Go through the data below. Pull out every line that has the word "picture".

Records excerpted from a collection:
+ + +
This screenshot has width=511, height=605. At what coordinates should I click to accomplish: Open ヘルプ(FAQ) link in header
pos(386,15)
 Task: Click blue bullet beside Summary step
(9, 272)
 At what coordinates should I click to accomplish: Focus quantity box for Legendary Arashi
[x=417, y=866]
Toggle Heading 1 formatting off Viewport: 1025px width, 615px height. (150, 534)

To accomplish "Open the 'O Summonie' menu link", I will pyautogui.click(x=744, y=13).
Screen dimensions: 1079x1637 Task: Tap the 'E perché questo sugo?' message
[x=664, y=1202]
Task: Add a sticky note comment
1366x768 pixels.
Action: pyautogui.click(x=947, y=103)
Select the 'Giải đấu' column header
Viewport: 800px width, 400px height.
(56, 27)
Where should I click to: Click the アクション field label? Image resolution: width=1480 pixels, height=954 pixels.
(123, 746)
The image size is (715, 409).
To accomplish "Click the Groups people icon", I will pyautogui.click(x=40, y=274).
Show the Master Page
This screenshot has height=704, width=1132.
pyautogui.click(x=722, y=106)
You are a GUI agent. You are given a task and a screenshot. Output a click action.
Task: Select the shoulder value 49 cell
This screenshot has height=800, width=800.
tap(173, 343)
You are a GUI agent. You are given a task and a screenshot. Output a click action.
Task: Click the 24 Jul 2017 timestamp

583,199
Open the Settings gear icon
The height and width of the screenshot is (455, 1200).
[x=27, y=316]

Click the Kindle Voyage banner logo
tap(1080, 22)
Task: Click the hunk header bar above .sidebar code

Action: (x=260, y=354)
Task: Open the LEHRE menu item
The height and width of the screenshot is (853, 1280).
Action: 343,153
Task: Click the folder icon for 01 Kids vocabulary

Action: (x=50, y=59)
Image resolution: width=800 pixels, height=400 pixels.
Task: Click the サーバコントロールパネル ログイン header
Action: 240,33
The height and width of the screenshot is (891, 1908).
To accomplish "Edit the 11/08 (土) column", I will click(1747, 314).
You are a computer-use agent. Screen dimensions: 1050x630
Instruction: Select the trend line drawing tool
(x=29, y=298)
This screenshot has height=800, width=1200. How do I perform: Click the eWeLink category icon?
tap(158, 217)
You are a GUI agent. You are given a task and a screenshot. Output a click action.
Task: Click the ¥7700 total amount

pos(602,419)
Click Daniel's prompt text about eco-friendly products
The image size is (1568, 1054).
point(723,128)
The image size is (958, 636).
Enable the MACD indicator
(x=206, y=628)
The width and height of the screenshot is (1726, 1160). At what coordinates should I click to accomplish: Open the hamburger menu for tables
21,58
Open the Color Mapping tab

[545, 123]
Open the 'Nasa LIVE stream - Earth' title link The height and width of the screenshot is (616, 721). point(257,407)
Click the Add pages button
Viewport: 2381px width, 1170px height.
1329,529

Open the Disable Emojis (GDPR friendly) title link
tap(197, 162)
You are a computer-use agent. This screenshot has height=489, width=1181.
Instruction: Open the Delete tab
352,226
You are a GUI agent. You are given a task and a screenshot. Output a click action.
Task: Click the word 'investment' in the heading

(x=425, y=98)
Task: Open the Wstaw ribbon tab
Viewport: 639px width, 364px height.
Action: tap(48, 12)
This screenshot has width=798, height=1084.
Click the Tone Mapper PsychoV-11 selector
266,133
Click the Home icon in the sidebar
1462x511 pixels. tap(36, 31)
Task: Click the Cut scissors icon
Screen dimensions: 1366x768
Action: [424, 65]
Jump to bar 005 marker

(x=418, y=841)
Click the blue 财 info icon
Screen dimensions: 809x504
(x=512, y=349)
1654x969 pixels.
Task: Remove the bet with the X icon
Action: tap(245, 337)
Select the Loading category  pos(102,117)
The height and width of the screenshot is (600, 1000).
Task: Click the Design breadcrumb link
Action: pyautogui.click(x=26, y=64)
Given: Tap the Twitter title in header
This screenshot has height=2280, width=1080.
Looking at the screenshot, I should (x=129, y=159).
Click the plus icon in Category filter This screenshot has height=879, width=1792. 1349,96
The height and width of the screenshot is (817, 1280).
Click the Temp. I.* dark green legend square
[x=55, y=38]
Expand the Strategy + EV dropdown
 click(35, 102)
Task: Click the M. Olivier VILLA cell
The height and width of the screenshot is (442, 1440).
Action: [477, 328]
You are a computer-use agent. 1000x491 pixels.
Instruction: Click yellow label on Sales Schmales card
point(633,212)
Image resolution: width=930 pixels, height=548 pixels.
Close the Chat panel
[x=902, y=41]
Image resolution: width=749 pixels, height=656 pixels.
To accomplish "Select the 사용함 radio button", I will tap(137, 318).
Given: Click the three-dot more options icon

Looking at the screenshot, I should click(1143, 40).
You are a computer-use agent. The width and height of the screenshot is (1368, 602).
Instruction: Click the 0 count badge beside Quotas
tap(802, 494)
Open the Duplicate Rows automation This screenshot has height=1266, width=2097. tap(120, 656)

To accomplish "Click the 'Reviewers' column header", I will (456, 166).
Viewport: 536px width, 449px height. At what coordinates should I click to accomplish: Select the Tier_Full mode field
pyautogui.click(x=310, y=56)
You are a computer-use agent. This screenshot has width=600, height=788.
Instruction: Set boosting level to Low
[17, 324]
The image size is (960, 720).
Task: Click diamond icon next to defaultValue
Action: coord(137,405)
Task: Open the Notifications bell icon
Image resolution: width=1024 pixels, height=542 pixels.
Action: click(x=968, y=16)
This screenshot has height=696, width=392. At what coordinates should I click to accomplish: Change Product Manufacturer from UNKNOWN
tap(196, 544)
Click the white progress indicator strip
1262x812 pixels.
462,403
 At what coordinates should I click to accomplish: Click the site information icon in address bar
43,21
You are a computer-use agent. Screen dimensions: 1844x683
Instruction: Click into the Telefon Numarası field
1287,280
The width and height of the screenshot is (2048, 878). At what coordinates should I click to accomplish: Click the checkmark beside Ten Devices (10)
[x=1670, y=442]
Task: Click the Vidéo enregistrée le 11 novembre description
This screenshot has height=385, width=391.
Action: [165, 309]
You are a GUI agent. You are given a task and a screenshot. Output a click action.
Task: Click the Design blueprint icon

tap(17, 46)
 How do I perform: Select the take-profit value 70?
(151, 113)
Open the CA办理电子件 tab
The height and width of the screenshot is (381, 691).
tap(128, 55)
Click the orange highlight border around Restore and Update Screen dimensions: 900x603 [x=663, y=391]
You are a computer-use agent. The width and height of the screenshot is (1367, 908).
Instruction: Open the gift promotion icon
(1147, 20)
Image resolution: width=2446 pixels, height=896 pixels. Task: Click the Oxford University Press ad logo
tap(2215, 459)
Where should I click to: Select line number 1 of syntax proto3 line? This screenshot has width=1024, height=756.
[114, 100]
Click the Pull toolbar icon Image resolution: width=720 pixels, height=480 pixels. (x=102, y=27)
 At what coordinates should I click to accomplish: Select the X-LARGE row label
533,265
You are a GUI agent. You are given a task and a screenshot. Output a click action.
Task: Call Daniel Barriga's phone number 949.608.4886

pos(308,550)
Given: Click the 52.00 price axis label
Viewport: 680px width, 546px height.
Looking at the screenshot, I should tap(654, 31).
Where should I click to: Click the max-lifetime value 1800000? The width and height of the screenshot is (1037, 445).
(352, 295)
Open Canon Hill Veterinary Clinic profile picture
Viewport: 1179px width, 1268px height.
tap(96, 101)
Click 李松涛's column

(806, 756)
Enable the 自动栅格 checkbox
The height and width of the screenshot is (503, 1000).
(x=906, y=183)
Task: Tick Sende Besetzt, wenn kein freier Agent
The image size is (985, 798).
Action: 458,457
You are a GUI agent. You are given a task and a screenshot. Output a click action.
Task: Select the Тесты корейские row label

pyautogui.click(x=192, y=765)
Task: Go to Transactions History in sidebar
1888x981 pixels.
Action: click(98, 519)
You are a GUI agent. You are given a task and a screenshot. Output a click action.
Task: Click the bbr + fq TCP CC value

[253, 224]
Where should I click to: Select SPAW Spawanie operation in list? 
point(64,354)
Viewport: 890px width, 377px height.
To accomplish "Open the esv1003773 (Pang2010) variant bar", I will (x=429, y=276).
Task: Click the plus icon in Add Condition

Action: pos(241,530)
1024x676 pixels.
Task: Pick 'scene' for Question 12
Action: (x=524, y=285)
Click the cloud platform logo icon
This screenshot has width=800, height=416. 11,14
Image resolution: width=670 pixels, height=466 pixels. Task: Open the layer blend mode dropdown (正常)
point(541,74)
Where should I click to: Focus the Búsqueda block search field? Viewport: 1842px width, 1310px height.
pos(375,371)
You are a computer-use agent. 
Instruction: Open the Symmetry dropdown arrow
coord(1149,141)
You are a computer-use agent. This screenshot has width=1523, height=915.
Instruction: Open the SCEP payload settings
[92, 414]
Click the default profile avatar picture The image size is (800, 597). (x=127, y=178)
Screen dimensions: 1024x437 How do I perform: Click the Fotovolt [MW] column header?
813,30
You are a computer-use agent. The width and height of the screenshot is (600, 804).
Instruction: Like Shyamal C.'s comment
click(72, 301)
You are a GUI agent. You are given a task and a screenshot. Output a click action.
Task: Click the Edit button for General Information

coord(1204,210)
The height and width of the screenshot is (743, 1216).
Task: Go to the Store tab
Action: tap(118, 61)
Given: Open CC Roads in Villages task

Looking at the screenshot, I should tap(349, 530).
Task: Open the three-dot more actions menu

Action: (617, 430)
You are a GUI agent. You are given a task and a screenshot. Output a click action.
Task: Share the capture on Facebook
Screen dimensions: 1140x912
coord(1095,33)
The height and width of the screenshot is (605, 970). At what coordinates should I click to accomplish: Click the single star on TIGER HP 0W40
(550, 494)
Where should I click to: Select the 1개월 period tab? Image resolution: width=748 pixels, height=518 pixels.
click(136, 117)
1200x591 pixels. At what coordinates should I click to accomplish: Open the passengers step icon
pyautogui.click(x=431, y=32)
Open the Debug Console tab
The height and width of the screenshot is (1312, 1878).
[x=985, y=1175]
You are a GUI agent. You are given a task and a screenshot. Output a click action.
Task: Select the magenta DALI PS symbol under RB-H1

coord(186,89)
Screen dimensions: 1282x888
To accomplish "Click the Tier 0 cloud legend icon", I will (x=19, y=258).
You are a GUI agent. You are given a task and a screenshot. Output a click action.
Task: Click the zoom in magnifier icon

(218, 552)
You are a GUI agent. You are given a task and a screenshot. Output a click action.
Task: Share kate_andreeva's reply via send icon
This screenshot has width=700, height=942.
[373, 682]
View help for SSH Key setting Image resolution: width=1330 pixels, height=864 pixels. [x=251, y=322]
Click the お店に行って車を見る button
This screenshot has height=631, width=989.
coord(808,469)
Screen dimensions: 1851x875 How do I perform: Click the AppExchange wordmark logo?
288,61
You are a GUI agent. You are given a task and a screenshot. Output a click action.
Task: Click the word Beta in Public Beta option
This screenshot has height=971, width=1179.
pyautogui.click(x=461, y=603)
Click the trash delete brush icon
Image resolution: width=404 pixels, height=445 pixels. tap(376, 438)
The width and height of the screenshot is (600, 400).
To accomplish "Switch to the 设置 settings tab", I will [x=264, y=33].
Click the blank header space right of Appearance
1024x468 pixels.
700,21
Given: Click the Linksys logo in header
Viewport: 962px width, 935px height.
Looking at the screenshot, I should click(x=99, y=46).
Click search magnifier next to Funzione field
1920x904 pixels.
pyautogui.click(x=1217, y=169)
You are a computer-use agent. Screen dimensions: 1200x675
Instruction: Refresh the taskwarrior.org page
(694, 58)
+ + +
Task answer:
Open Canon Hill Veterinary Clinic profile picture
Click the default profile avatar picture The image size is (800, 597). (x=127, y=178)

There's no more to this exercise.